#### TASK INPUT:
================

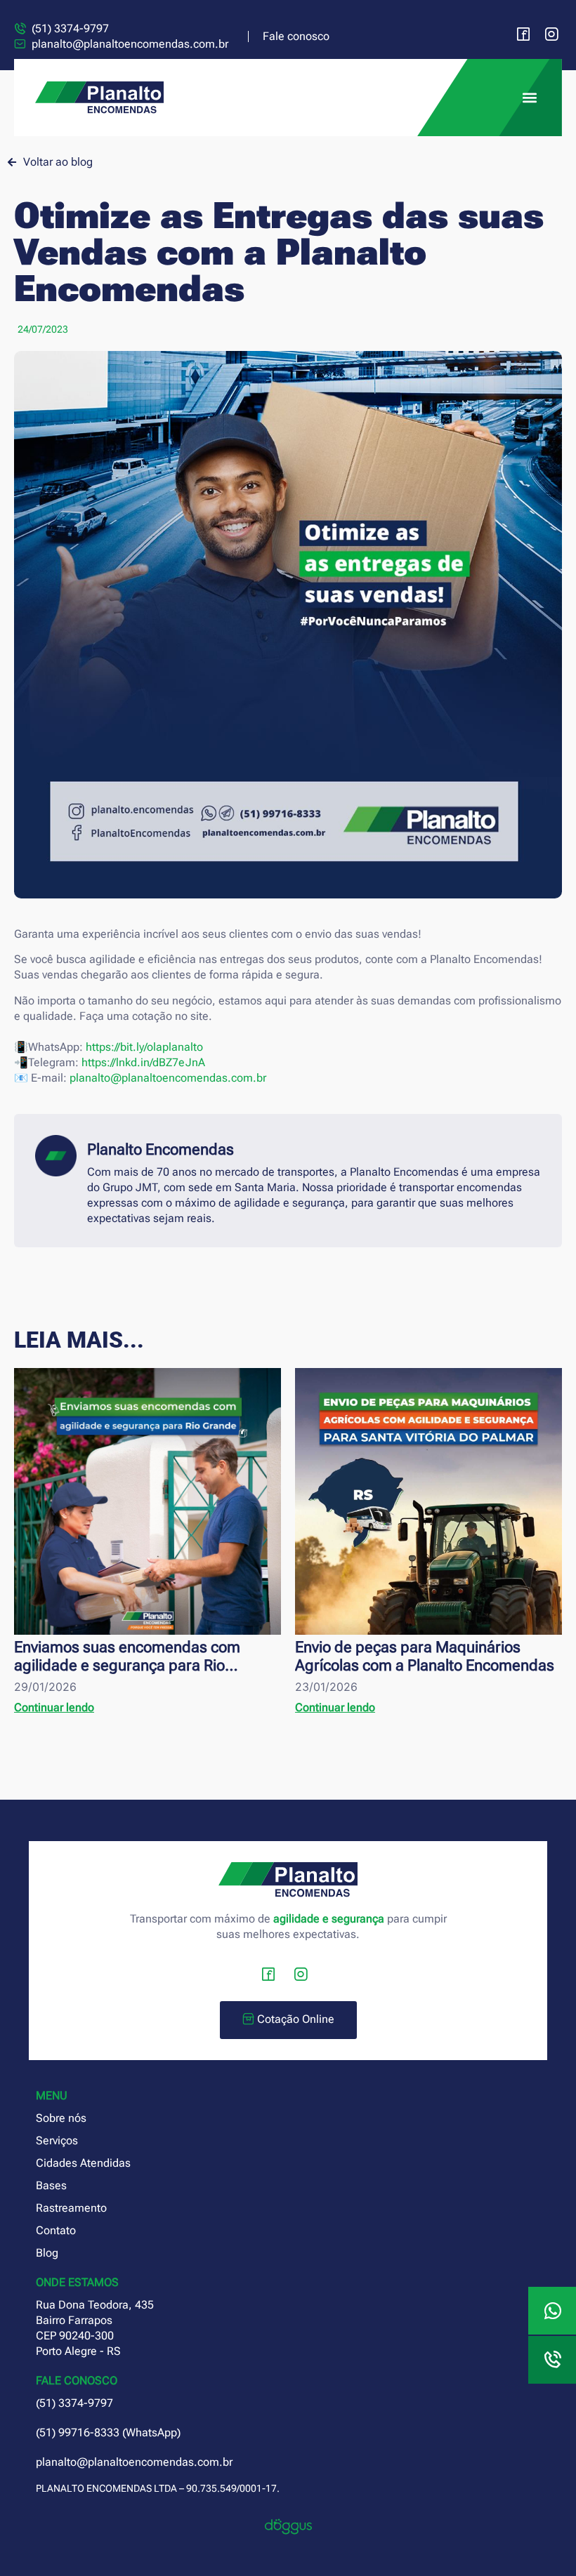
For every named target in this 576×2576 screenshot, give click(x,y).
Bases (51, 2185)
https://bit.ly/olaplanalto (144, 1047)
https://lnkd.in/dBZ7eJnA (143, 1062)
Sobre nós (61, 2118)
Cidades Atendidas (83, 2163)
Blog (47, 2252)
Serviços (57, 2140)
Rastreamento (71, 2208)
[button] (529, 97)
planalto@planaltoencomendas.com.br (168, 1077)
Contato (56, 2230)
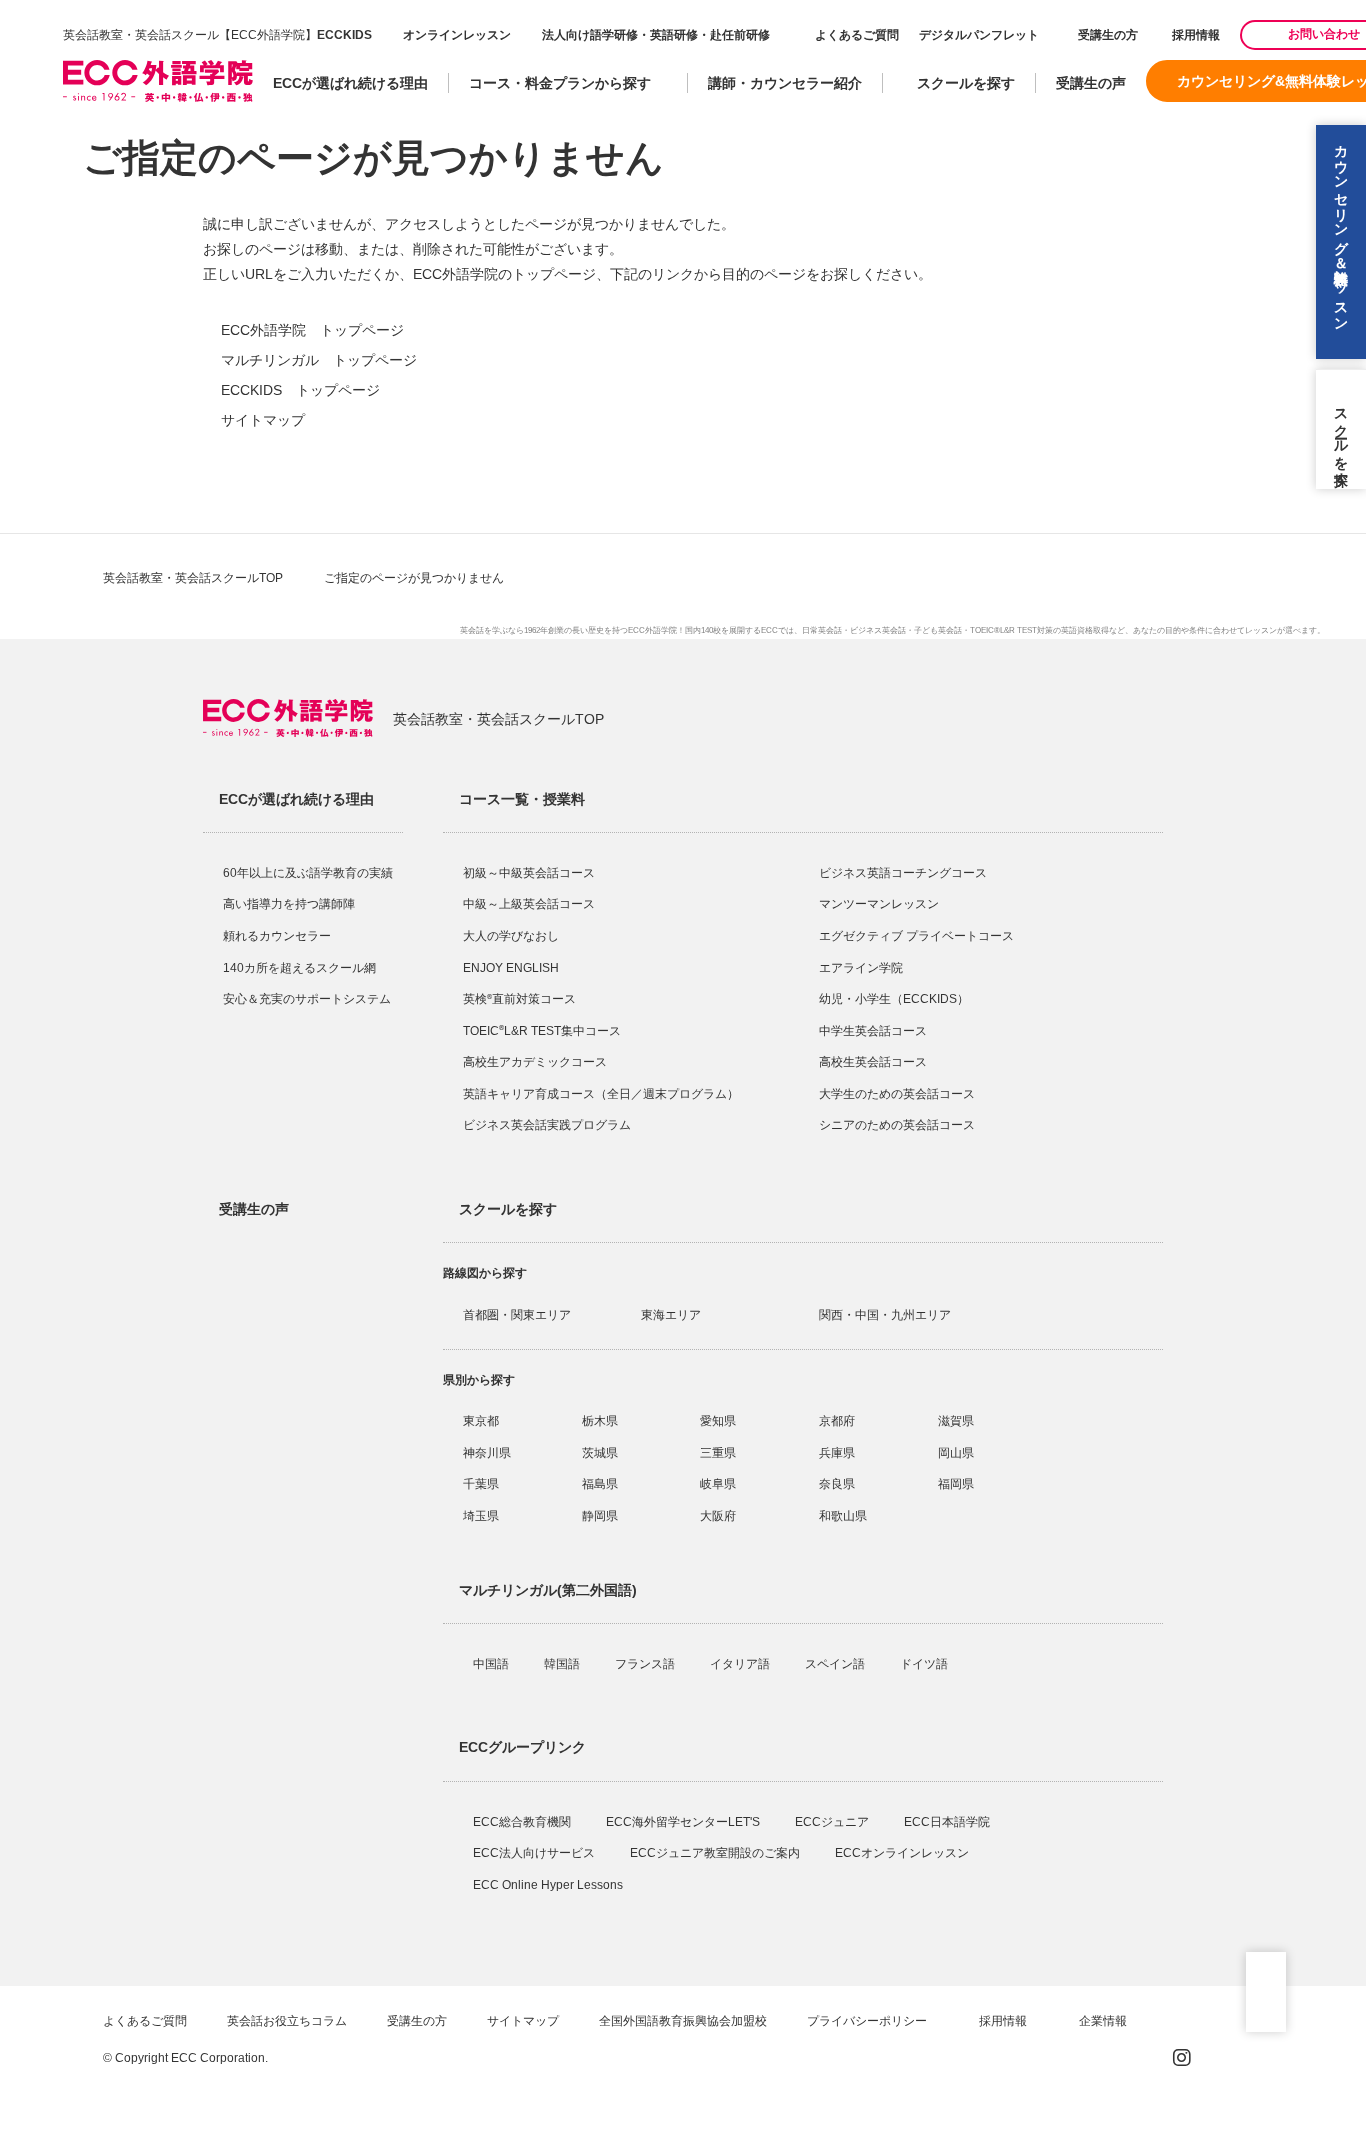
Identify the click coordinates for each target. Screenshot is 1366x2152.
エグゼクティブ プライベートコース (916, 936)
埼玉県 (481, 1516)
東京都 (481, 1421)
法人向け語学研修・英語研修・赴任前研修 (656, 35)
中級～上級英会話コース (529, 904)
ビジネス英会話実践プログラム (547, 1125)
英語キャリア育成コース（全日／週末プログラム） (601, 1094)
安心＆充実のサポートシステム (307, 999)
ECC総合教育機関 (523, 1822)
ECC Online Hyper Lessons (549, 1885)
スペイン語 (836, 1664)
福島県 (600, 1484)
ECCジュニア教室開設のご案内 (716, 1853)
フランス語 (646, 1664)
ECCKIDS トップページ (300, 390)
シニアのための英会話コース (897, 1125)
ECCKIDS (344, 35)
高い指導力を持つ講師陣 (289, 904)
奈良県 (837, 1484)
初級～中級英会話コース (529, 873)
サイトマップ (263, 420)
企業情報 (1104, 2021)
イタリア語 (741, 1664)
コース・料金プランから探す (560, 83)
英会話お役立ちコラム (287, 2021)
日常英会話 (822, 630)
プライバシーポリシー (868, 2021)
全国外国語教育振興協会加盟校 (683, 2021)
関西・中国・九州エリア (885, 1315)
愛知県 (718, 1421)
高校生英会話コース (873, 1062)
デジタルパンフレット (979, 35)
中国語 (492, 1664)
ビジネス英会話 (878, 630)
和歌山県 (843, 1516)
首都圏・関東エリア (517, 1315)
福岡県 (956, 1484)
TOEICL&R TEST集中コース (542, 1031)
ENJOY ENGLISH (511, 968)
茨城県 (600, 1453)
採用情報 (1194, 35)
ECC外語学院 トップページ (312, 330)
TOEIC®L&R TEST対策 (1011, 630)
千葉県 (481, 1484)
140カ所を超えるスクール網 (299, 968)
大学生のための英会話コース (897, 1094)
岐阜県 (718, 1484)
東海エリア (671, 1315)
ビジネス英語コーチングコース (903, 873)
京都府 (837, 1421)
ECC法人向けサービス (535, 1853)
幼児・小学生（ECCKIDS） (894, 999)
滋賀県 (956, 1421)
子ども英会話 (938, 630)
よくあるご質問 (857, 35)
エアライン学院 (862, 968)
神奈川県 (487, 1453)
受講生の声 (1091, 83)
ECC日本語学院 (948, 1822)
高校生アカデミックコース (535, 1062)
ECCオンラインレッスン (903, 1853)
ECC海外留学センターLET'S (684, 1822)
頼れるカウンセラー (277, 936)
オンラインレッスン (457, 35)
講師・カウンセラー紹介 (785, 83)
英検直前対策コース (519, 999)
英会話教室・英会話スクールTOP (193, 578)
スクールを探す (966, 83)
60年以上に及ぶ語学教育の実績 (308, 873)
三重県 (718, 1453)
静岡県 (600, 1516)
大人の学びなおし (511, 936)
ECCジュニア (833, 1822)
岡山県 (956, 1453)
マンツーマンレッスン (879, 904)
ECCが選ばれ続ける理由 (350, 83)
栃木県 (600, 1421)
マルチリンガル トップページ (319, 360)
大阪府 (718, 1516)
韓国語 (563, 1664)
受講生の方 (1108, 35)
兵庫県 (837, 1453)
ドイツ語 (925, 1664)
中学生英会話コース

================

#### REQUIREMENT:
Taking the entries above, restate exactly those lines that fall between the line with "岐阜県 (718, 1484)" and the line with "スクールを探す (966, 83)", keeping both of those lines too.

#### EXERCISE RESPONSE:
岐阜県 (718, 1484)
東海エリア (671, 1315)
ビジネス英語コーチングコース (903, 873)
京都府 (837, 1421)
ECC法人向けサービス (535, 1853)
幼児・小学生（ECCKIDS） (894, 999)
滋賀県 (956, 1421)
子ども英会話 (938, 630)
よくあるご質問 (857, 35)
エアライン学院 (862, 968)
神奈川県 (487, 1453)
受講生の声 (1091, 83)
ECC日本語学院 (948, 1822)
高校生アカデミックコース (535, 1062)
ECCオンラインレッスン (903, 1853)
ECC海外留学センターLET'S (684, 1822)
頼れるカウンセラー (277, 936)
オンラインレッスン (457, 35)
講師・カウンセラー紹介 (785, 83)
英検直前対策コース (519, 999)
英会話教室・英会話スクールTOP (193, 578)
スクールを探す (966, 83)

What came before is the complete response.